Reproduce everything from the line containing "The height and width of the screenshot is (872, 1550)." down to the line containing "Looking at the screenshot, I should click(x=157, y=102).", with both of those lines included and each line unchanged.

---+---

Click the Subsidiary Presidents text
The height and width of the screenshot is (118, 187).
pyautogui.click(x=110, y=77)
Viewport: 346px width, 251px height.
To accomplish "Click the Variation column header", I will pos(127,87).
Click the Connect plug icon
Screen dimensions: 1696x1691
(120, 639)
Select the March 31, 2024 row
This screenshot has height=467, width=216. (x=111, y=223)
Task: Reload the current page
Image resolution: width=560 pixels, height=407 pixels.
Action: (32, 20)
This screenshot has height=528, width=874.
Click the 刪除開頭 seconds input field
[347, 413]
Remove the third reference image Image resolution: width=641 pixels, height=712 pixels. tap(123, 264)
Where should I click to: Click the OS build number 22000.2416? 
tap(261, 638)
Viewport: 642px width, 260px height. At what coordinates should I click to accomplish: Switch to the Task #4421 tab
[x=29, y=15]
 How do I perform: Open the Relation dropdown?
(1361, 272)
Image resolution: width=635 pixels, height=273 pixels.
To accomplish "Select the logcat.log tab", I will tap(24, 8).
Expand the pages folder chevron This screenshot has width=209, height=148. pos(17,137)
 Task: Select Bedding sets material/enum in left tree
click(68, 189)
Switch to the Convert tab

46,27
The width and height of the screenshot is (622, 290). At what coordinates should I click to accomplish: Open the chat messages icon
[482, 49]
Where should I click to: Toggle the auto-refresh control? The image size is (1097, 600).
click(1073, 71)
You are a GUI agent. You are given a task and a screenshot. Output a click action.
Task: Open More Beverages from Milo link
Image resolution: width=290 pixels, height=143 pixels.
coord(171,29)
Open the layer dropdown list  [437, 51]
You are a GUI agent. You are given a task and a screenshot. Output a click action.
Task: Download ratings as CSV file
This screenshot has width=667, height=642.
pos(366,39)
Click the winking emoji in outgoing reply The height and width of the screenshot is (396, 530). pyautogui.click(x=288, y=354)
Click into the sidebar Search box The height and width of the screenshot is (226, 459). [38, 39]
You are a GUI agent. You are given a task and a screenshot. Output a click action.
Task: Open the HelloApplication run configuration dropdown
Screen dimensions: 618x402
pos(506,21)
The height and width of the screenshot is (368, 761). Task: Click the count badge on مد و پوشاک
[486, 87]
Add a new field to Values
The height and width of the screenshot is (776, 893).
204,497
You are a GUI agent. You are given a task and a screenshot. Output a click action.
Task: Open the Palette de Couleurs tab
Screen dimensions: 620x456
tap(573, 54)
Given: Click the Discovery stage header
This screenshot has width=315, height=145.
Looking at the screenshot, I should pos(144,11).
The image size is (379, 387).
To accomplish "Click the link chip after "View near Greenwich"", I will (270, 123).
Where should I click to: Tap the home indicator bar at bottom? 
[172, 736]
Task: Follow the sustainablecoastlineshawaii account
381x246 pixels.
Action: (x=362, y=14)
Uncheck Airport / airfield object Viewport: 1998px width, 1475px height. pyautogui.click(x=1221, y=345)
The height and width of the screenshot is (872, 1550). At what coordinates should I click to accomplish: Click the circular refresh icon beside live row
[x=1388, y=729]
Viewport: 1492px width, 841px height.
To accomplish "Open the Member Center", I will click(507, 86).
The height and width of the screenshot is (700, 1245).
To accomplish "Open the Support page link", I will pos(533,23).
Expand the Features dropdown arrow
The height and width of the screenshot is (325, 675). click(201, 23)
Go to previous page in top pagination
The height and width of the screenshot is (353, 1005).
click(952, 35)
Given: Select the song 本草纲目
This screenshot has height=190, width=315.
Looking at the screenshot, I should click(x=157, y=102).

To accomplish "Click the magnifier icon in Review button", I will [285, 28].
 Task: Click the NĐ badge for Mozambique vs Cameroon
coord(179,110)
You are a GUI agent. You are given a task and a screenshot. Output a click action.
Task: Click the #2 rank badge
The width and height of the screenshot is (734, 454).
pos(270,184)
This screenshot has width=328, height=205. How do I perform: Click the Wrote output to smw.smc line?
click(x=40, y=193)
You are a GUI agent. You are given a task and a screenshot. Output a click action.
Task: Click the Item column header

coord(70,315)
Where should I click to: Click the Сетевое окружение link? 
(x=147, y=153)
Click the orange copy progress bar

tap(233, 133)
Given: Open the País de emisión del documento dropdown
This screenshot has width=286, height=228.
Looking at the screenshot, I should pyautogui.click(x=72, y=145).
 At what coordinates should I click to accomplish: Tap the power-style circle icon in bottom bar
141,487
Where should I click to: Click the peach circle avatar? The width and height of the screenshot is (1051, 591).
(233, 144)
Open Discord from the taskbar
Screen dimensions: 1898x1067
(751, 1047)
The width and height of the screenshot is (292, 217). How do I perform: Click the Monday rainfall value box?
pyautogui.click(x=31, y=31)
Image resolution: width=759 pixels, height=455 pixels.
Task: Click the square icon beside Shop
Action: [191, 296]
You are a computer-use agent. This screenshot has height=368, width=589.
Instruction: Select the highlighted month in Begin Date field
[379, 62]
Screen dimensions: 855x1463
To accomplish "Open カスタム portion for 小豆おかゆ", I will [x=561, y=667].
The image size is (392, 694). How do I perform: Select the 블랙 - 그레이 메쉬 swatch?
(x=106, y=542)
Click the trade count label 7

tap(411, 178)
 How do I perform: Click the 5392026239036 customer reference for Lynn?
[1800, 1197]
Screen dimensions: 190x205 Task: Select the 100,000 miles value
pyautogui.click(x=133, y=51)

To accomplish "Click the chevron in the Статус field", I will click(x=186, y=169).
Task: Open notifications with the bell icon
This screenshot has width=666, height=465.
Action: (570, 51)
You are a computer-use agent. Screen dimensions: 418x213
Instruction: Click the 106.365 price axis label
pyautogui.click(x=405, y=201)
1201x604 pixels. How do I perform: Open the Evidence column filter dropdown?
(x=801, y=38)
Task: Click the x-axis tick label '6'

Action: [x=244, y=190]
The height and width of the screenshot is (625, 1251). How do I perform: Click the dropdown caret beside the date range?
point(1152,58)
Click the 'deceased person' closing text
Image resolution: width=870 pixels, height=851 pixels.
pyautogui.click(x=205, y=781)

---+---

* Exercise answer *
The height and width of the screenshot is (872, 1550). At what coordinates should I click to accomplish: Click the circular refresh icon beside live row
[x=1388, y=729]
Viewport: 1492px width, 841px height.
To accomplish "Open the Member Center", I will click(507, 86).
The height and width of the screenshot is (700, 1245).
To accomplish "Open the Support page link", I will pos(533,23).
Expand the Features dropdown arrow
The height and width of the screenshot is (325, 675). click(201, 23)
Go to previous page in top pagination
The height and width of the screenshot is (353, 1005).
click(952, 35)
Given: Select the song 本草纲目
This screenshot has height=190, width=315.
Looking at the screenshot, I should click(x=157, y=102).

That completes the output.